• [Task brief] Would you please output, word for word, the span of the listing below that opens on the line containing "This screenshot has height=792, width=1512." and closes on the line containing "is (1512, 792)."? Include both ends and nothing more.

——

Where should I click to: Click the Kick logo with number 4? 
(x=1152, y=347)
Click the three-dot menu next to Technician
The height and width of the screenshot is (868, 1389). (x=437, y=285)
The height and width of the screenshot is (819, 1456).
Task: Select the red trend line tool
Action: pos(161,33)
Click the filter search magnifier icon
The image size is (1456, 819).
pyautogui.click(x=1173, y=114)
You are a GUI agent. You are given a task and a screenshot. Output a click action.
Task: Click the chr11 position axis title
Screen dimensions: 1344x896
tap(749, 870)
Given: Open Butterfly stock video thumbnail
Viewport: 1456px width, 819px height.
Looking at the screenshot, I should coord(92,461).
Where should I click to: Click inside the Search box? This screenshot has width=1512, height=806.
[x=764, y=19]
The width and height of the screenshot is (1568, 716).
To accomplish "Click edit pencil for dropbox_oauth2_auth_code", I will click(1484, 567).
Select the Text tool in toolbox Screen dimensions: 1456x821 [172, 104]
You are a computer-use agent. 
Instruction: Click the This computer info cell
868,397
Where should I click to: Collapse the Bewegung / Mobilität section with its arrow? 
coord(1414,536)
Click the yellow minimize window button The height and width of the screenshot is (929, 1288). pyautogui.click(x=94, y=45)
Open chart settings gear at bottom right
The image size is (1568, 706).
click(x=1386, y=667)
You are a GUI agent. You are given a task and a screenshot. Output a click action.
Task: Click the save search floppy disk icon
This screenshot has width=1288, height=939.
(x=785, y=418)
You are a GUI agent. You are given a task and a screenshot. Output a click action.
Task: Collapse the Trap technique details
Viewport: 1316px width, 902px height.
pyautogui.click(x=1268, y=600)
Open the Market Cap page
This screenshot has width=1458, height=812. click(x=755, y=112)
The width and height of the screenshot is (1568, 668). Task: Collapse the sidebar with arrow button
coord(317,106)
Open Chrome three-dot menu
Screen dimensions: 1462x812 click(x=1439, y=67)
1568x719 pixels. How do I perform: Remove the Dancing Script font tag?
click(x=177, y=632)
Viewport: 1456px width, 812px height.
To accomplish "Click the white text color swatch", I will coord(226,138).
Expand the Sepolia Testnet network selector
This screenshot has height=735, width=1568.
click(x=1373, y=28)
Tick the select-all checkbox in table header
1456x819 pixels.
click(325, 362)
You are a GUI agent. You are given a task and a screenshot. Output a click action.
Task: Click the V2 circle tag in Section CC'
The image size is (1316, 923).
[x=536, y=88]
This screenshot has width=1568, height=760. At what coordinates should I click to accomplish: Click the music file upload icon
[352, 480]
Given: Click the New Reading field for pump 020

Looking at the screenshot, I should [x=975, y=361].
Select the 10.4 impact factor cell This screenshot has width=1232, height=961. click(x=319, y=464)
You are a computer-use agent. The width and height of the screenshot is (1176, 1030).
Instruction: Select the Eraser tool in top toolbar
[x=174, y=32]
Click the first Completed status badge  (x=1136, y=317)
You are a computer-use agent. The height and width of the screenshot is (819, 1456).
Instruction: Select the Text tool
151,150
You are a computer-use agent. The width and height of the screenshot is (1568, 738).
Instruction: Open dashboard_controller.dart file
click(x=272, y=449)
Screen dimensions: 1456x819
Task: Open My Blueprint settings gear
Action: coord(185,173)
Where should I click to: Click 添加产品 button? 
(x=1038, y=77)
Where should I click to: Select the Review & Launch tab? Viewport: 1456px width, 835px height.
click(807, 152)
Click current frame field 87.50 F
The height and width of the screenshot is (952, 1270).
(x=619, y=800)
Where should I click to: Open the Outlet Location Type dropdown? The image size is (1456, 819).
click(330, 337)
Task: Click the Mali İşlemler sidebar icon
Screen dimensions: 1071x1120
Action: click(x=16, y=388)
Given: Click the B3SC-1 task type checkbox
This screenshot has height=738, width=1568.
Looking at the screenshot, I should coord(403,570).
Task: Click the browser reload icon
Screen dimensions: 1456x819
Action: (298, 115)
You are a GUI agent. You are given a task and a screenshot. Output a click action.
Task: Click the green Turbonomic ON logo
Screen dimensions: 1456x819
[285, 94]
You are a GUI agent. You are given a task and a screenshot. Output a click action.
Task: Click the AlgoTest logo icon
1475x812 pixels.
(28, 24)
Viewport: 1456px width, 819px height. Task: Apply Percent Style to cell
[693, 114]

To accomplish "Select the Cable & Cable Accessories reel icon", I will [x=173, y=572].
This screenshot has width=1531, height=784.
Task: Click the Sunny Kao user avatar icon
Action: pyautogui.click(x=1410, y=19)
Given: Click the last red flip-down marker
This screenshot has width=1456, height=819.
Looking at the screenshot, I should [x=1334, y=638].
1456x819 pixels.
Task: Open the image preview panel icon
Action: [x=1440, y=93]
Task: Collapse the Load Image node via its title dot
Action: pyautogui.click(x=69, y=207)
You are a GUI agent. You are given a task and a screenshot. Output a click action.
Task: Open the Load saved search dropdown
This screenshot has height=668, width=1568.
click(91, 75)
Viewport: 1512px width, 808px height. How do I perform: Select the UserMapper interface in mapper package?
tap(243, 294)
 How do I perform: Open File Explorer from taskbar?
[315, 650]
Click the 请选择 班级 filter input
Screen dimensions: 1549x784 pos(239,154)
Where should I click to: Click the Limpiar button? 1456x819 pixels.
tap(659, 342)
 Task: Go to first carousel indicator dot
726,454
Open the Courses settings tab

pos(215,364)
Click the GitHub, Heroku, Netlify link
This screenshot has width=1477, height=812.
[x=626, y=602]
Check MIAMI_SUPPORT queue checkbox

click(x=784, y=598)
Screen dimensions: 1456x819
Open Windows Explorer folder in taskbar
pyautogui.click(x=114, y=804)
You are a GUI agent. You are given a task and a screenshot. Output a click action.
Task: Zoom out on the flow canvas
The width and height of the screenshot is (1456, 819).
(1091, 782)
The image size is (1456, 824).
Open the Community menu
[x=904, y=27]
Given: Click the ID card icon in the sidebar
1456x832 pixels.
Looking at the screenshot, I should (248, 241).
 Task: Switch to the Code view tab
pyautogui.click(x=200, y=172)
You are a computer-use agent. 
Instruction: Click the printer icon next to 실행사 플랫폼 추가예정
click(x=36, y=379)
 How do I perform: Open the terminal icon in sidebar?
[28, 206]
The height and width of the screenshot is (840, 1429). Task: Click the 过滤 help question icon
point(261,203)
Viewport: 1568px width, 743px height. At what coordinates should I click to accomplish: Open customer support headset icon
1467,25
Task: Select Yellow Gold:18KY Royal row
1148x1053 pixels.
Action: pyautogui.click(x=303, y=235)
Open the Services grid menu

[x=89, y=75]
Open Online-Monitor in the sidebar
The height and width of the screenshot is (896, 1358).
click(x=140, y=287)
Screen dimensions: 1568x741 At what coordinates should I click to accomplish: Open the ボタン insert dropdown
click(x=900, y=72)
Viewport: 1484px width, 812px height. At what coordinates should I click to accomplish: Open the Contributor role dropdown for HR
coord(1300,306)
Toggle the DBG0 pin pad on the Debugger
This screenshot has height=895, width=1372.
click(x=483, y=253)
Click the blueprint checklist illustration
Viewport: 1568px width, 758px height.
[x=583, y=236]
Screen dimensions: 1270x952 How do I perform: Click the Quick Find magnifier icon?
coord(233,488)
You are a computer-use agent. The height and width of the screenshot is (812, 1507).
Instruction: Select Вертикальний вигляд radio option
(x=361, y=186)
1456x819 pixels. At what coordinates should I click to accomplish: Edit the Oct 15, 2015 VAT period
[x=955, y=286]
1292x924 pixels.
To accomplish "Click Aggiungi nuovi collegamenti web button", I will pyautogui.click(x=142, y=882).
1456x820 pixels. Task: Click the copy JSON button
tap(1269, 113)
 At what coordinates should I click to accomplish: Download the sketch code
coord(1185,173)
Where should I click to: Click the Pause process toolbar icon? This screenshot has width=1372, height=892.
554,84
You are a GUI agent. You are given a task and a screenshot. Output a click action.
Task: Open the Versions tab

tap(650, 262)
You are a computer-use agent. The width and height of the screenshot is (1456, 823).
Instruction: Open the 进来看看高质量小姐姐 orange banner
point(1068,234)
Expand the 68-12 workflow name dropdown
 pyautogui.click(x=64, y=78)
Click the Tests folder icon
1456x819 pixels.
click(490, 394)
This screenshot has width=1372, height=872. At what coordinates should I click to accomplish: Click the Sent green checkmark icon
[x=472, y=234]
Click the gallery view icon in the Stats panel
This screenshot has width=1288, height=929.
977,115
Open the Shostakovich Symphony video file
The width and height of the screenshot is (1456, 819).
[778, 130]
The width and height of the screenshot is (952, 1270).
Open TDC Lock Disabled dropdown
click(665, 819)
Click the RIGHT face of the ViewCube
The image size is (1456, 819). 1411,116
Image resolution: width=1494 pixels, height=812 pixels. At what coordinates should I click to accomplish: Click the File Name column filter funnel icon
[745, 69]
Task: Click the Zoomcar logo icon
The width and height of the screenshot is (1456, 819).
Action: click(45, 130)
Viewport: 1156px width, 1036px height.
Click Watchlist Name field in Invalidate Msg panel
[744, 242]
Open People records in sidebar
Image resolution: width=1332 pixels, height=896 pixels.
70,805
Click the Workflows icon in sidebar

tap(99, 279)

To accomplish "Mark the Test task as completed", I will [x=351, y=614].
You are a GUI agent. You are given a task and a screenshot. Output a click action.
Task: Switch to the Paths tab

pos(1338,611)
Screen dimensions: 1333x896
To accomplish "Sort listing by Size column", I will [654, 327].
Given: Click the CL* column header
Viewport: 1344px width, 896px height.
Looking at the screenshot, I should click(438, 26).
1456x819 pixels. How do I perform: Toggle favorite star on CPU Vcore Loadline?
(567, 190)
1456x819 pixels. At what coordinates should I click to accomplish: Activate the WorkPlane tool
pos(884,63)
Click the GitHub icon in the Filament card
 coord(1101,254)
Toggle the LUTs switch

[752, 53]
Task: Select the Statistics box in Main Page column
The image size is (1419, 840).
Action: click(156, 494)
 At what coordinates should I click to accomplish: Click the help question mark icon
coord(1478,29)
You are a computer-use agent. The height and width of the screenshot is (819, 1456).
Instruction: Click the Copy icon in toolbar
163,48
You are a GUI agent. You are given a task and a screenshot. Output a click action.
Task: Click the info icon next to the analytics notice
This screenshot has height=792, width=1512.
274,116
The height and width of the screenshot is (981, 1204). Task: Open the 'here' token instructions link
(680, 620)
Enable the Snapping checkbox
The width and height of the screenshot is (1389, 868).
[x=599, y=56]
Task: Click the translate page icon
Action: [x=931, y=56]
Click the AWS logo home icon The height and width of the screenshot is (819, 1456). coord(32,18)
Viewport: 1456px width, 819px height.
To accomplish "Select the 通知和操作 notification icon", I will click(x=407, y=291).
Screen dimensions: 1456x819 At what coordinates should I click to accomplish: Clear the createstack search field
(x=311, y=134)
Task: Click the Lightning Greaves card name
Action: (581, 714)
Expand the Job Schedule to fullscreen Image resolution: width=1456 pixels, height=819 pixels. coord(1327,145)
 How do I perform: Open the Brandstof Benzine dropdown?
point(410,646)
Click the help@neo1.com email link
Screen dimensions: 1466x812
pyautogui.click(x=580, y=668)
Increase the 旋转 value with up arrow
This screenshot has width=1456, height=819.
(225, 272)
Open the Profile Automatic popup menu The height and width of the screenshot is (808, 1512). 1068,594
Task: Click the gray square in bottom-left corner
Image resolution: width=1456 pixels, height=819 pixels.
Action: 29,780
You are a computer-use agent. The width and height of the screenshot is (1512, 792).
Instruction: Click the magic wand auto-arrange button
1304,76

——

• [Task result]
This screenshot has height=792, width=1512.
274,116
The height and width of the screenshot is (981, 1204). Task: Open the 'here' token instructions link
(680, 620)
Enable the Snapping checkbox
The width and height of the screenshot is (1389, 868).
[x=599, y=56]
Task: Click the translate page icon
Action: [x=931, y=56]
Click the AWS logo home icon The height and width of the screenshot is (819, 1456). coord(32,18)
Viewport: 1456px width, 819px height.
To accomplish "Select the 通知和操作 notification icon", I will click(x=407, y=291).
Screen dimensions: 1456x819 At what coordinates should I click to accomplish: Clear the createstack search field
(x=311, y=134)
Task: Click the Lightning Greaves card name
Action: (581, 714)
Expand the Job Schedule to fullscreen Image resolution: width=1456 pixels, height=819 pixels. coord(1327,145)
 How do I perform: Open the Brandstof Benzine dropdown?
point(410,646)
Click the help@neo1.com email link
Screen dimensions: 1466x812
pyautogui.click(x=580, y=668)
Increase the 旋转 value with up arrow
This screenshot has width=1456, height=819.
(225, 272)
Open the Profile Automatic popup menu The height and width of the screenshot is (808, 1512). 1068,594
Task: Click the gray square in bottom-left corner
Image resolution: width=1456 pixels, height=819 pixels.
Action: 29,780
You are a computer-use agent. The width and height of the screenshot is (1512, 792).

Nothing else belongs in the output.